Today, we watch genius at work. The University of
Houston's College of Engineering presents this series
about the machines that make our civilization run, and
the people whose ingenuity created them.
Calling any one person a genius is
dangerous. Genius is not some gift to only a few; it
resides in all of us. Still, few of us allow ourselves to
reach down and fully tap into that mystical capacity.
Michael Faraday was one person who did. Laying the
foundation for the theory of electricity and magnetism
was only one of his vast accomplishments.
Physicist John Tyndall was much younger than Faraday. He
was also his friend and biographer. Tyndall had this to
say about him:
When an experimental result was obtained by Faraday it
was instantly enlarged by his imagination.

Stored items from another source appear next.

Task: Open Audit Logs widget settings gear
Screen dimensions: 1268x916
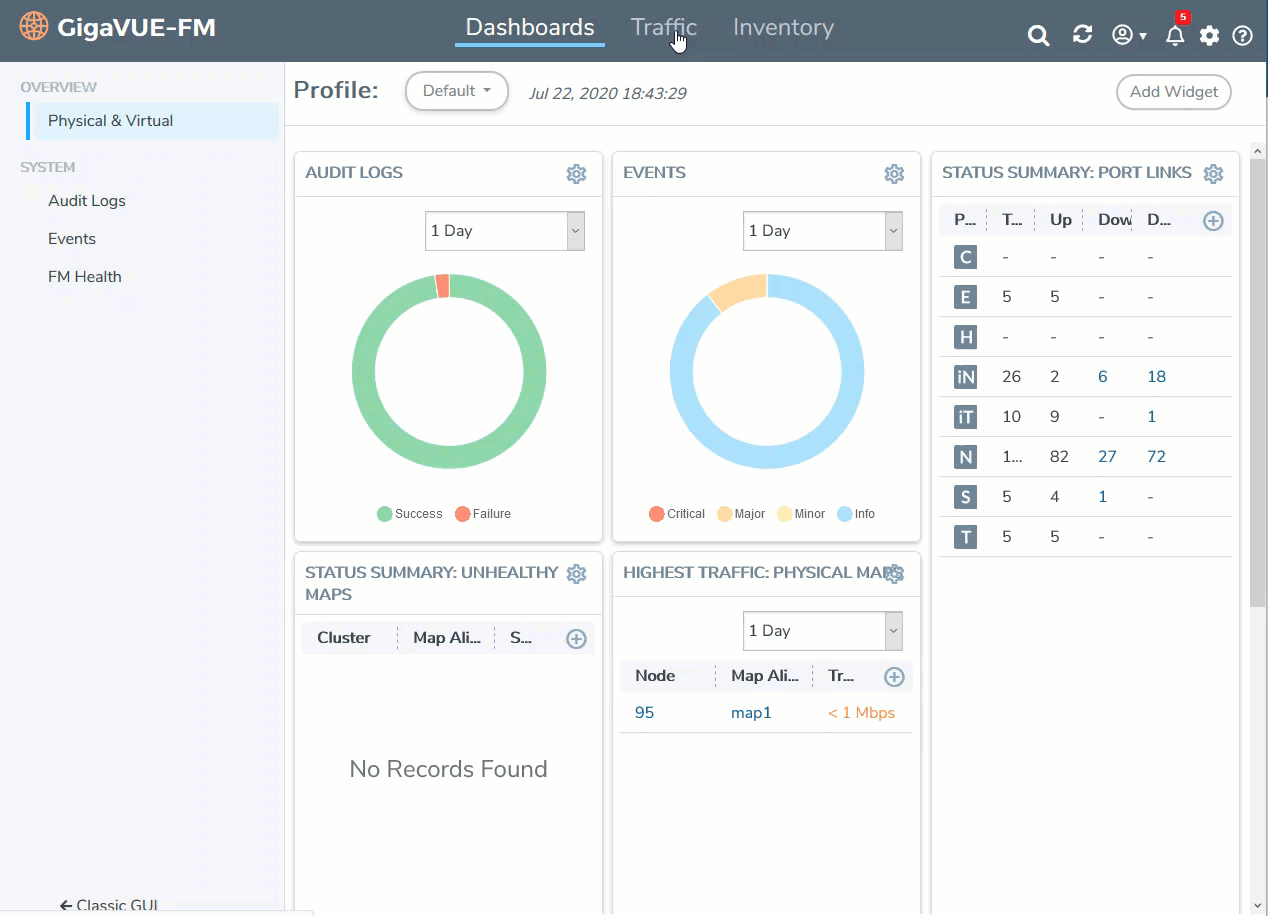Action: pos(576,174)
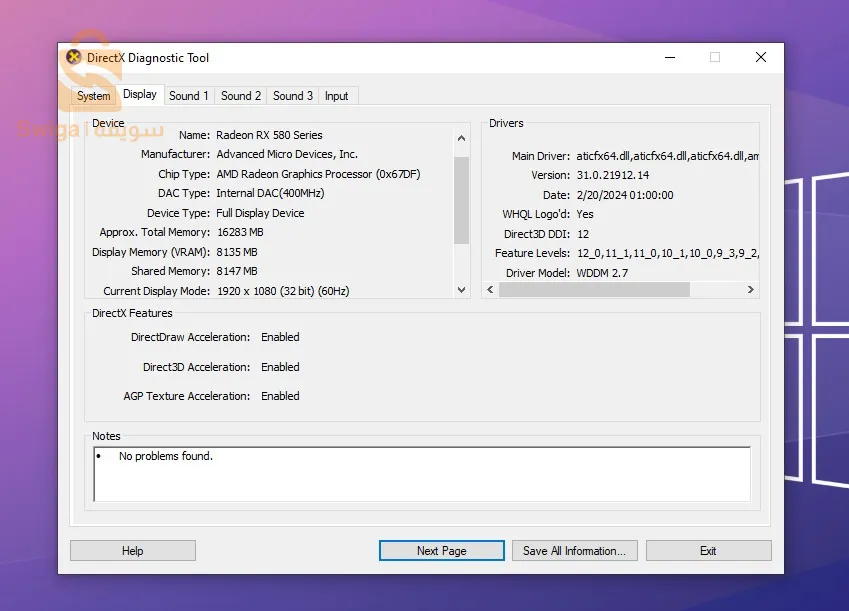Click the Device list scroll up arrow
This screenshot has width=849, height=611.
[x=461, y=139]
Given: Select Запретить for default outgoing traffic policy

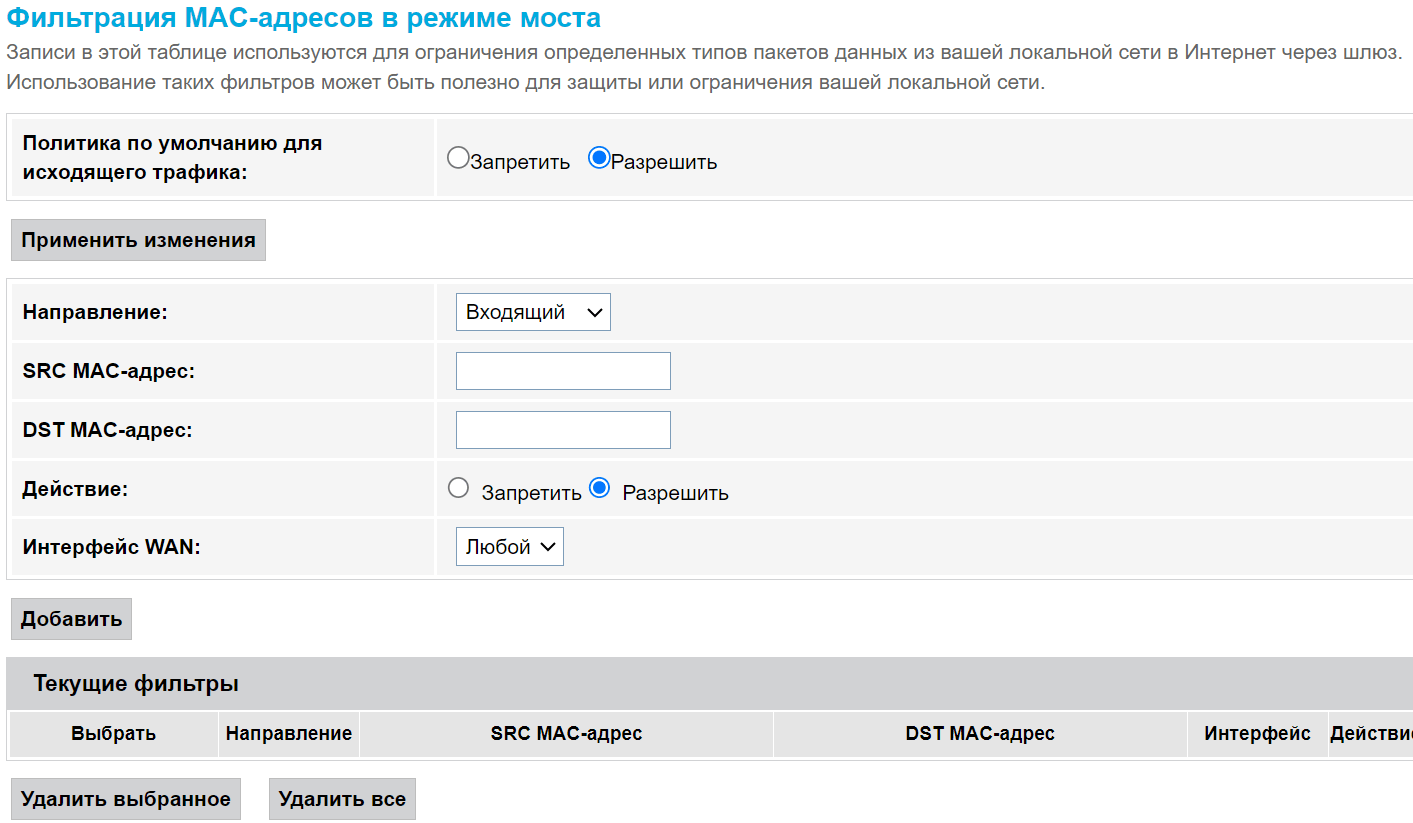Looking at the screenshot, I should [x=458, y=158].
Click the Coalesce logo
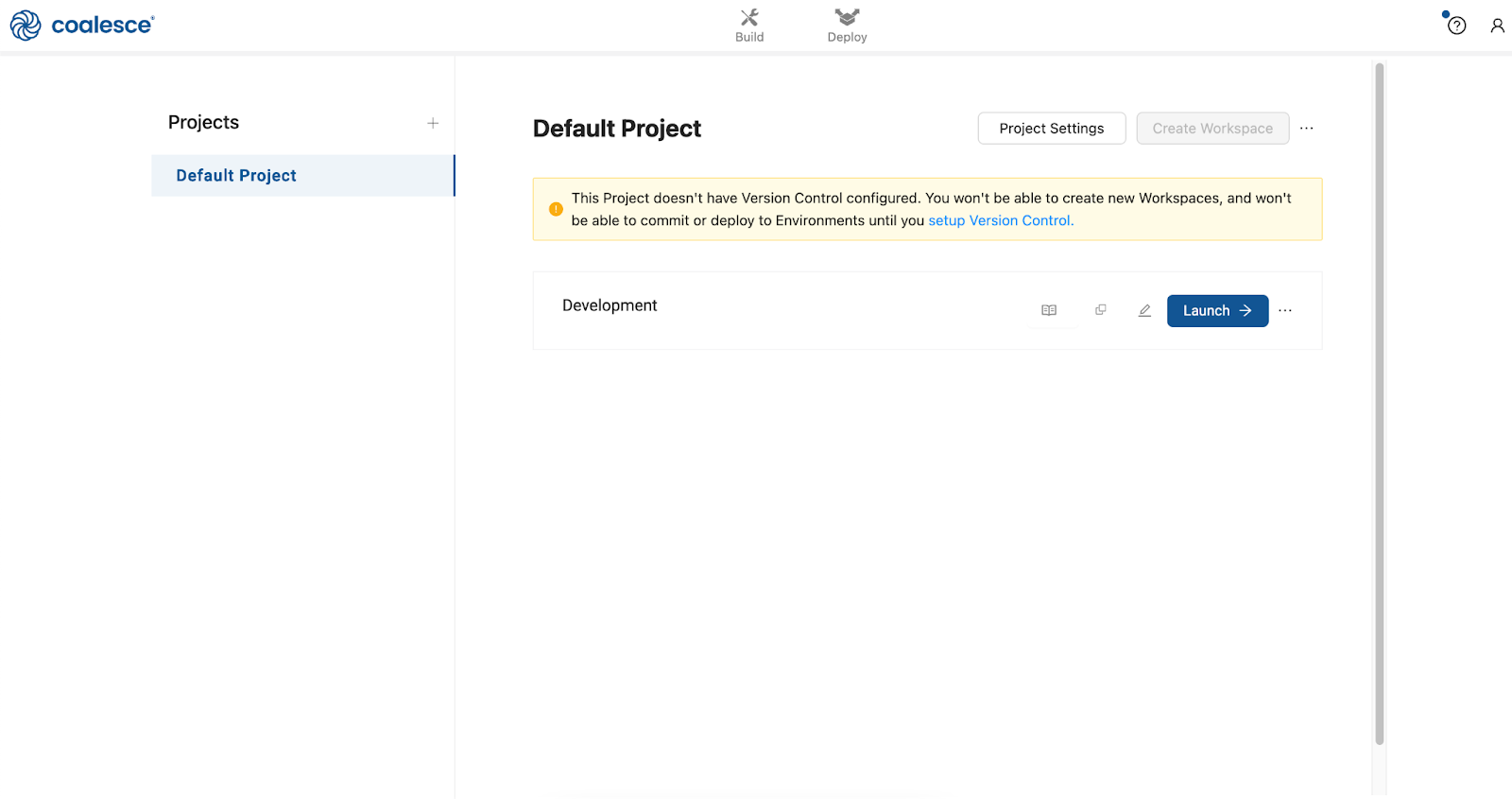 82,26
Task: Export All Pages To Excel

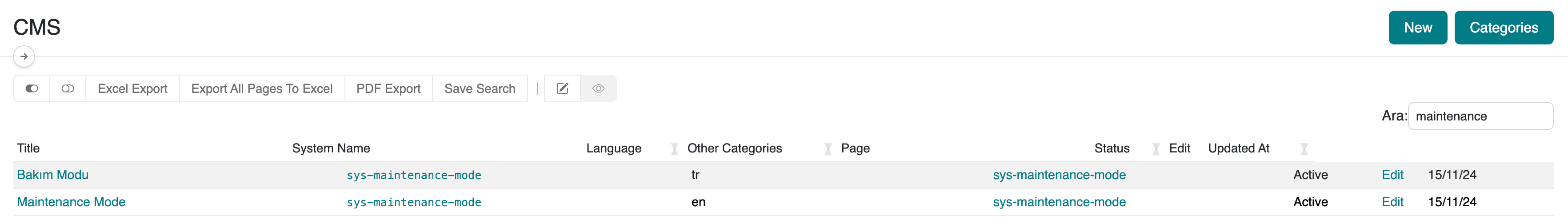Action: [x=262, y=89]
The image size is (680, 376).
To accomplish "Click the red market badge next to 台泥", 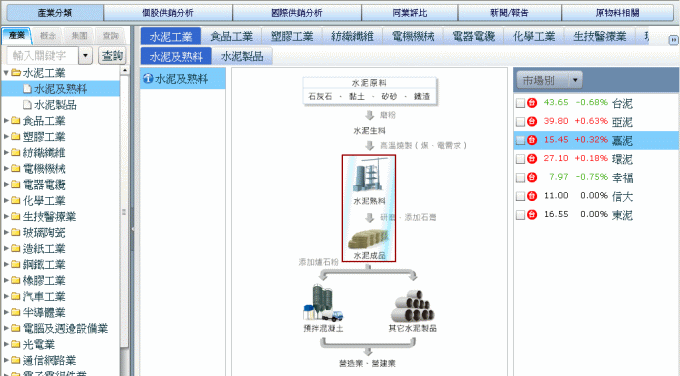I will click(532, 103).
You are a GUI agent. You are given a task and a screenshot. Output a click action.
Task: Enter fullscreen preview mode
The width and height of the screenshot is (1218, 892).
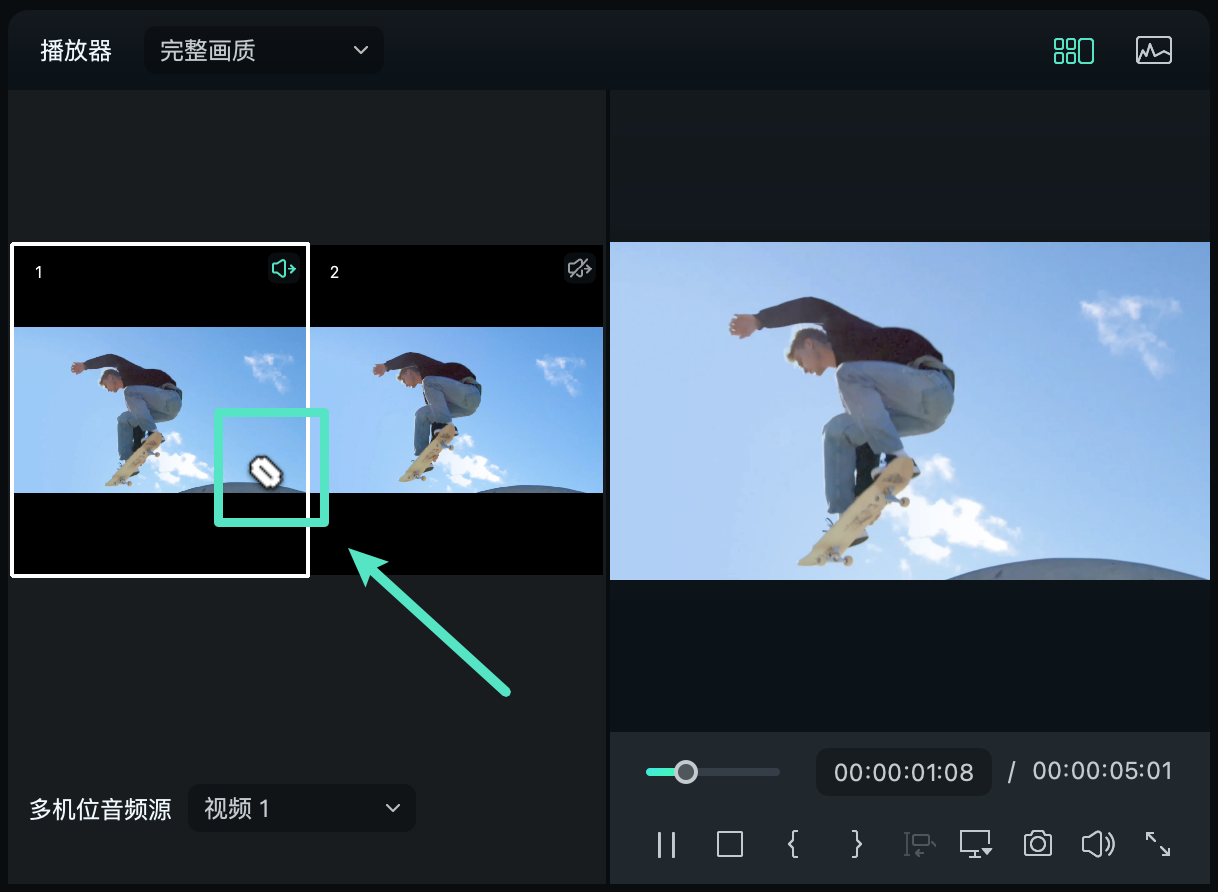coord(1157,845)
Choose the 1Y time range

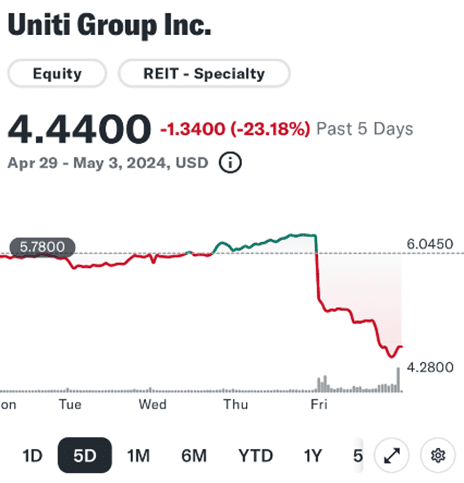(313, 456)

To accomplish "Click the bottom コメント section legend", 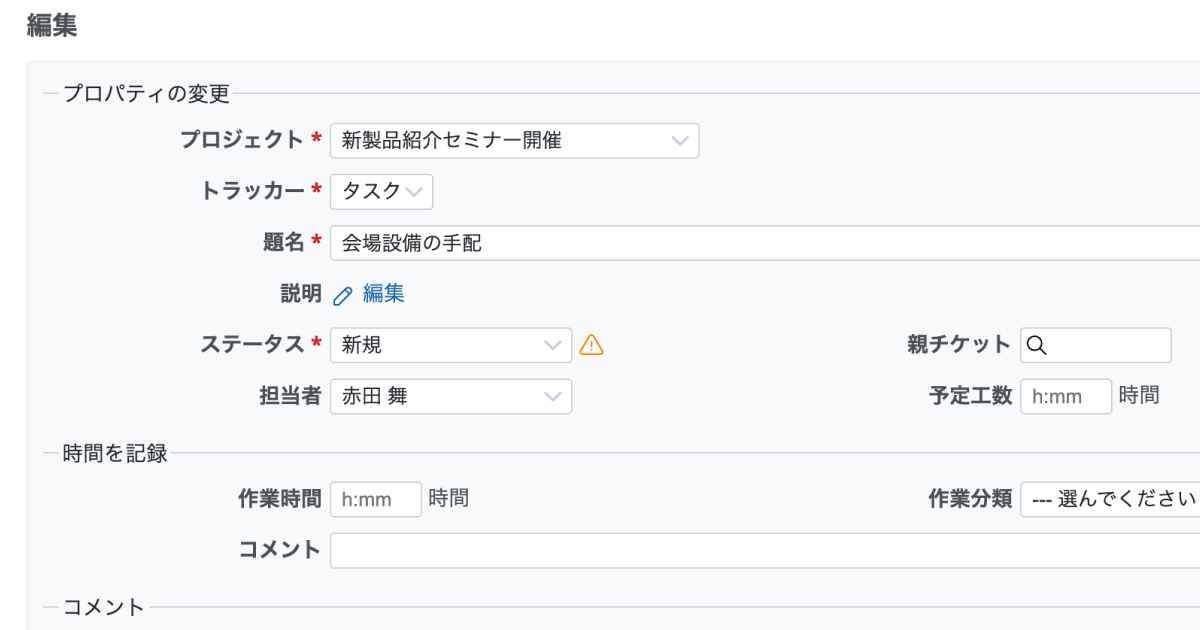I will click(104, 607).
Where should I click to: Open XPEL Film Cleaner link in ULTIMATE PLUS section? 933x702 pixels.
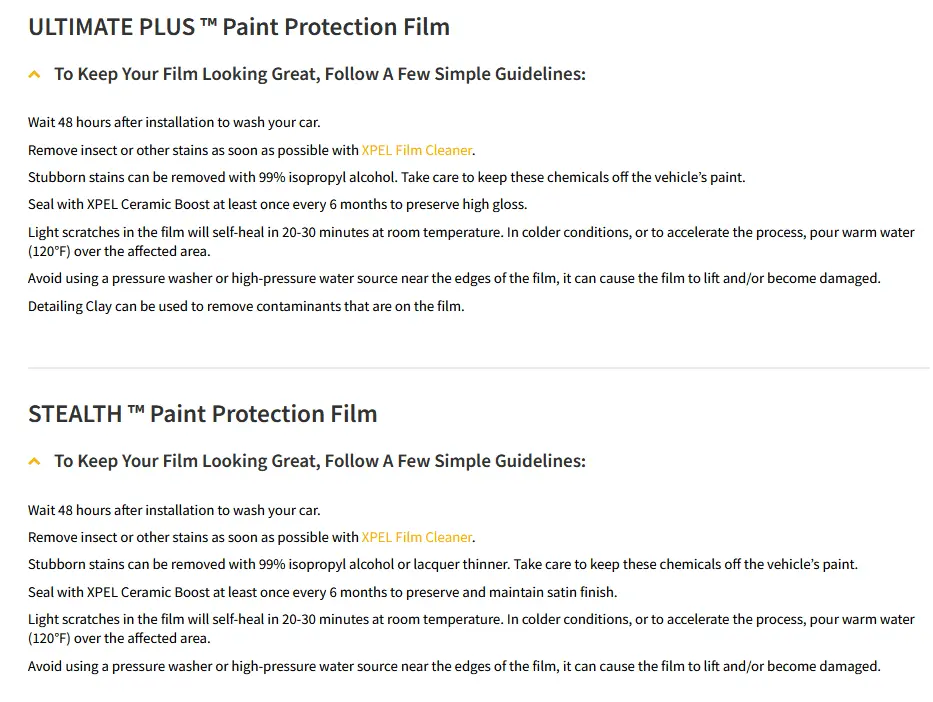coord(416,150)
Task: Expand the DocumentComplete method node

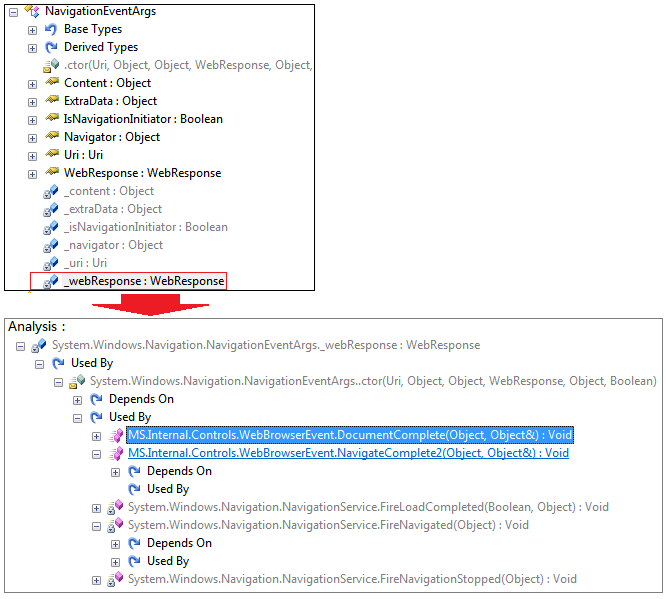Action: point(96,435)
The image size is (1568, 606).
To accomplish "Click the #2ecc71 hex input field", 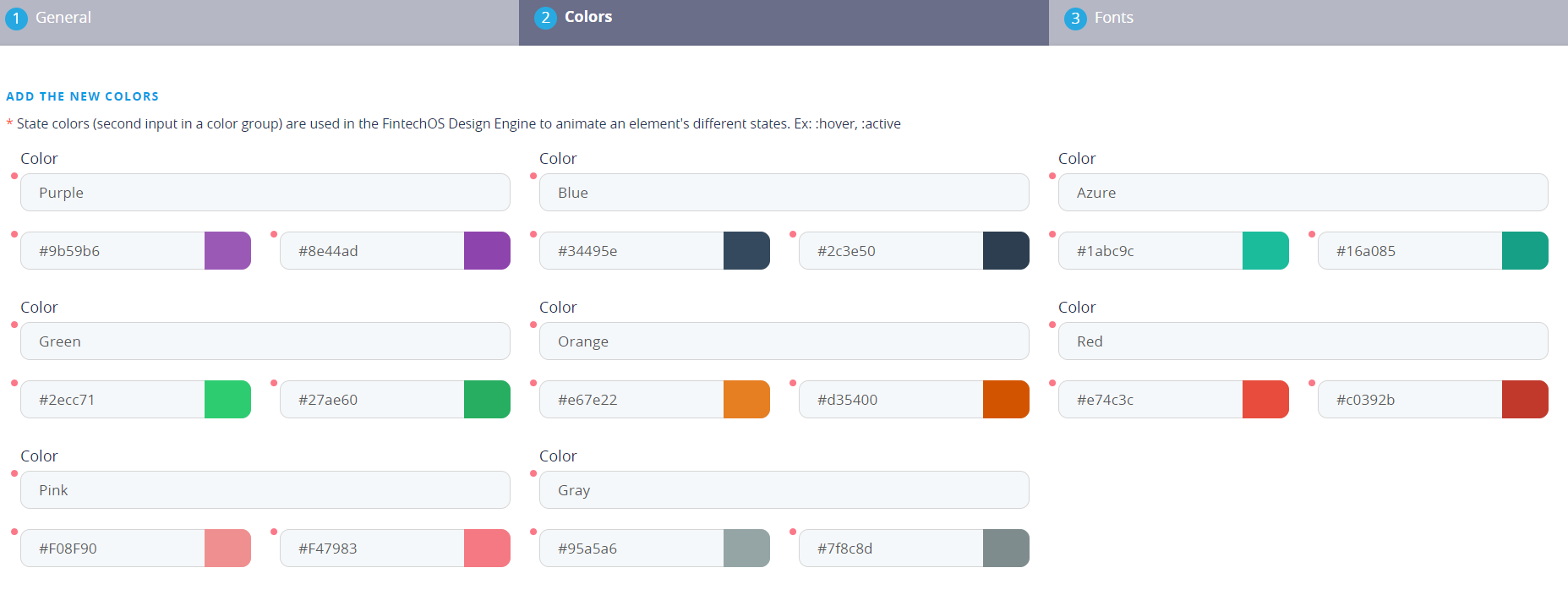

I am
acquainted with no mind whose power and suddenness of
expansion at the touch of new physical truth could be
ranked with his.
What Tyndall does here is offer a diagnosis of the
process we so casually write off as genius. Faraday
somehow let his mind be touched by nature in ways that
few of us do.
I've often talked about how we gain knowledge in two very
different ways: by gathering it in from the external
world, or by creating it within our minds. Tyndall
recognizes the almost magical way in which Faraday
operated in both ways at once.
Tyndall tells how, around 1847, Faraday learned that the
Italians had found that a flame responds to a magnetic
field. Faraday said,
"Flames are made of gas, but they also carry particles. Will a magnet affect a pure gas?"
He could separate air into oxygen and nitrogen, but they
were invisible. How might one see the effect of a
magnet upon them? Faraday filled soap bubbles with oxygen
and nitrogen, and floated them in a magnetic field. The
oxygen bubbles moved one way in the field, the nitrogen
bubbles moved the other.
Where then did lines of magnetic force lie? Did they have
a neutral path through space? More experiments -- testing
and rejecting more ideas. Finally, he was able to
conclude that the true path of magnetic lines did lie in
empty space, in a vacuum.
By the time Faraday had chased this interchange of logic
and experiment to the end, he knew how magnetic fields
behave. He'd determined that nitrogen is magnetically
neutral -- that it acts very much like empty space. He'd
explained magnetic storms. He'd shown how Earth's
magnetic field is distorted by atmospheric oxygen. He'd
rejected the ether hypothesis, long before it became such
a source of mischief during the quantum revolution.
Tyndall stood in awe of Faraday's astonishing thought
process -- a process that you and I might also put to
use. So let's finish with his words.
The light, which was intellectual, enabled [Faraday]
to see far beyond the boundaries of the fact itself, and
the heat, which was emotional, urged him to the conquest
of this newly-revealed domain. But though the force of
his imagination was enormous, he bridled it like a mighty
rider, and never [let] his intellect [be] overthrown.
I'm John Lienhard, at the University of Houston, where
we're interested in the way inventive minds work.